Current and recent work includes the largest single building on the planet, Beijing Airport, the redevelopment of Dresden Railway Station, Millau Viaduct in France, a headquarters tower for Swiss Re at 30 St Mary Axe (informally known as the `Gherkin’) and the Great Court at the British Museum in London, an entire University Campus for Petronas in Malaysia, the Hearst Headquarters tower in New York, Boston Museum of Fine Arts, the Robert and Arlene Kogod Courtyard at the Smithsonian Institution in Washington and research centres at Stanford University, California.

He became the 21st Pritzker Architecture Prize Laureate in 1999 and was awarded the Praemium Imperiale Award for Architecture in 2002. He has been awarded the American Institute of Architects Gold Medal for Architecture (1994), the Royal Gold Medal for Architecture (1983), and the Gold Medal of the French Academy of Architecture (1991). In 1990 he was granted a Knighthood in the Queen's Birthday Honours, and in 1999 was honoured with a Life Peerage, becoming Lord Foster of Thames Bank.

* Professor Edmond Fischer was the co-recipient, with Edwin G. Krebs, of the 1992 Nobel Prize for Physiology or Medicine for their discoveries concerning reversible phosphorylation, a biochemical mechanism that governs the activities of cell proteins.

The pair’s work at the University of Washington in Seattle in the 1950s and ‘60s became one of science’s great partnerships and opened the way to a major new field of research suggesting how enzymes might function in various physiological processes, such as hormone regulatory mechanisms, gene expression, and fertilization of the egg. Their work also had major implications for the understanding of certain diseases including diabetes and asthma.

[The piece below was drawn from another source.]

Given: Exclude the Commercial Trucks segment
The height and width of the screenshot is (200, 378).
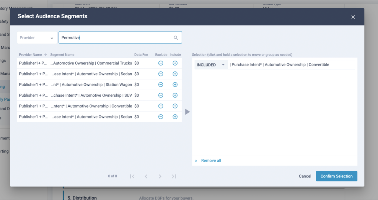Looking at the screenshot, I should pos(161,63).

Fischer and Krebs made their discoveries while studying a process called `reversible phosphorylation’, the attachment or detachment of phosphate groups to cell proteins. The two men were the first to purify and characterize one of the enzymes (phosphorylase) involved in the process of phosphorylation. They also discovered the enzymes that catalyze the attachment and detachment of phosphate groups, known as protein kinases and phosphatase, respectively.

In the decades following these initial discoveries, scientists were able to identify many other enzymes that regulate specific processes in cells, leading to explanations of the mechanisms controlling basic activities in all living cells.

The impact of their work has been keenly felt in Dundee, where studies in the field of reversible phosphorylation in cell regulation and human disease form a large part of the local biotechnology sector.